3. Attacchi alla supply chain
Un metodo di attacco alla supply chain sempre più comune è la compromissione delle applicazioni di Docker Hub. Il già citato TeamTNT ha compromesso e continua a compromettere le applicazioni di Docker Hub, causando l’infezione di chiunque installi e aggiorni i file. Nel loro caso, gli obiettivi primari includono funzionalità botnet più generiche e l’uso di miners. Gli amministratori di Docker devono prestare attenzione quando accettano nuove applicazioni, analogamente all’implementazione di software esterno nella rete.

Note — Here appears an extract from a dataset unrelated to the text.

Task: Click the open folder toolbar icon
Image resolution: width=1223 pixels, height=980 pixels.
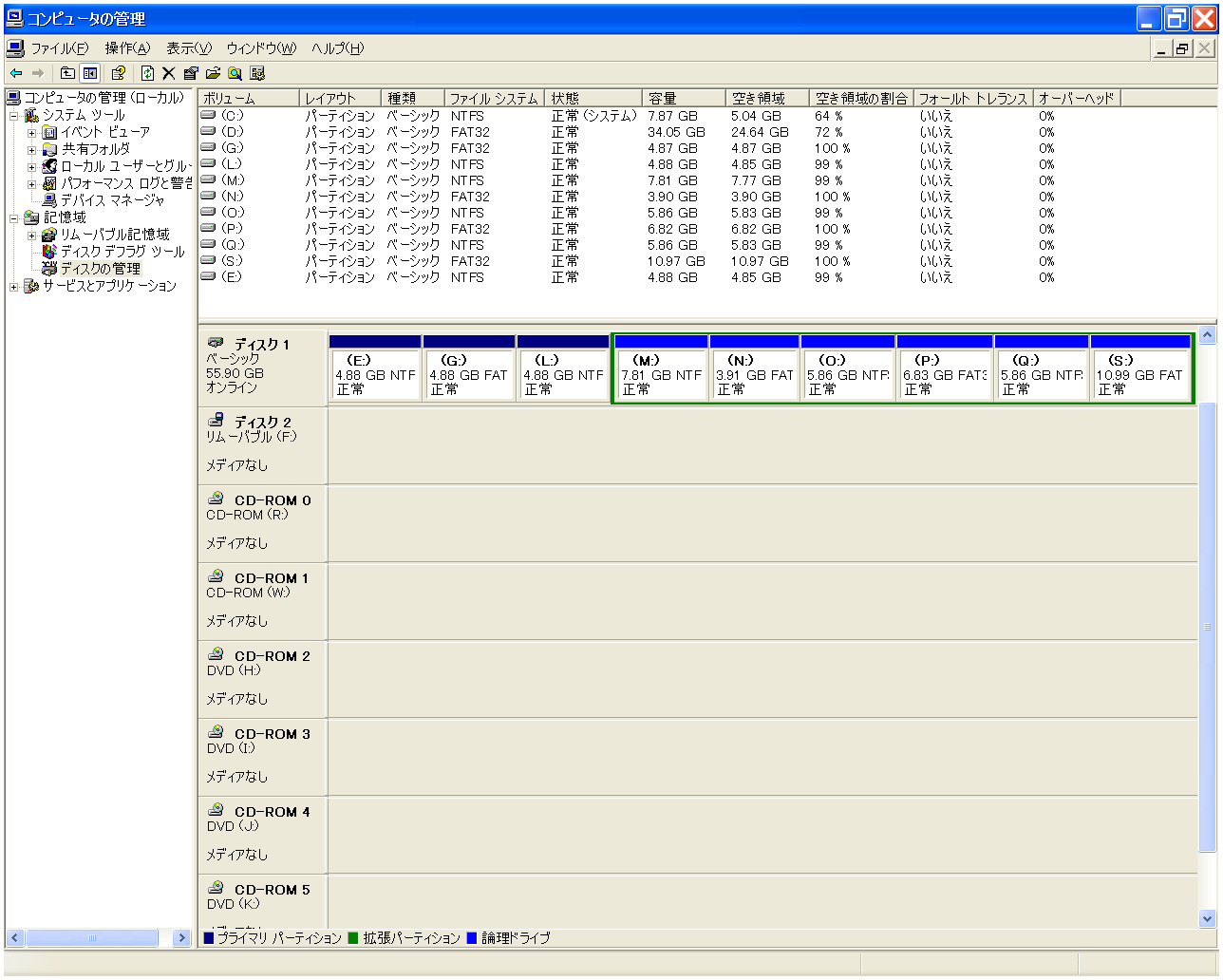Action: tap(213, 73)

In termini di supply chain, ci troviamo sempre più spesso, nostro malgrado, nella condizione di incrementare le opportunità per gli hacker: Il software può essere compromesso in modo semplice ma efficace. Nella compromissione di Codecov, uno strumento comunemente utilizzato nel ciclo di vita dello sviluppo del software è stato modificato attraverso un aggiornamento per includere una singola riga di codice che è rimasta invisibile per mesi. Attacchi di questo tipo continueranno a essere sempre più comuni, in particolare attraverso il software open source utilizzato a livello globale.

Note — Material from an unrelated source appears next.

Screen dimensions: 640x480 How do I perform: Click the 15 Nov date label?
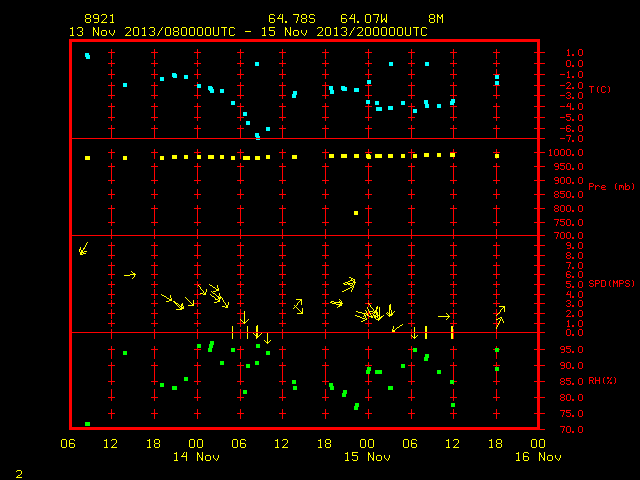[x=367, y=457]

4. Accesso alla piattaforma di gestione del cloud
Esempi come quelli sopra riportati possono essere di grande insegnamento: buona parte delle minacce al cloud è incentrata sul desiderio di accedere alla piattaforma di gestione del cloud, in particolare agli account cloud privilegiati. È fondamentale difendersi dalle minacce del cloud perché offrono all’aggressore l’opportunità di superare la barriera di accesso alle informazioni o al controllo di un servizio normalmente affidabile.
Un aggressore con accesso privilegiato alla piattaforma di gestione di un servizio cloud, sia esso AWS GCP o Azure, può farsi strada in molti punti difficili da identificare. Grazie all’uso di strumenti open source come Purple Panda, un aggressore con le mani su credenziali rubate può automatizzare l’escalation dei privilegi nel cloud e identificare opportunità di lateral movement.
I modi in cui gli aggressori cercano di ottenere tale accesso sono, ancora una volta, molto diversificati. Ad esempio, sappiamo che gli aggressori opportunisti scrutano i repository online di codice e applicazioni (Github, Docker Hub) alla ricerca di chiavi divulgate per errore. Questo ha permesso loro di dare il via ad attacchi alla supply chain e al furto generale di dati in grandi quantità. Inoltre, cyber criminali mirati altamente capaci e dotati di buone risorse, come APT29, si impegnano deliberatamente nella ricerca di tale accesso per missioni sponsorizzate dallo Stato. Nel complesso, si tratta di un livello di accesso altamente desiderabile per qualsiasi aggressore, quindi dovrebbe essere della massima importanza per i difensori tenerne traccia.
Conclusioni
Gli attacchi orientati al cloud sono da sempre di grande interesse sia per gli aggressori opportunistici che per quelli più selettivi. Sebbene le tecniche utilizzate negli attacchi siano ampie e diversificate, in genere si basano molto sul fatto che le reti cloud sono estese, complesse e onerose da gestire. Questo rende le soluzioni di sicurezza per agent e container fondamentali per la difesa di ogni organizzazione da tutte le piattaforme cloud.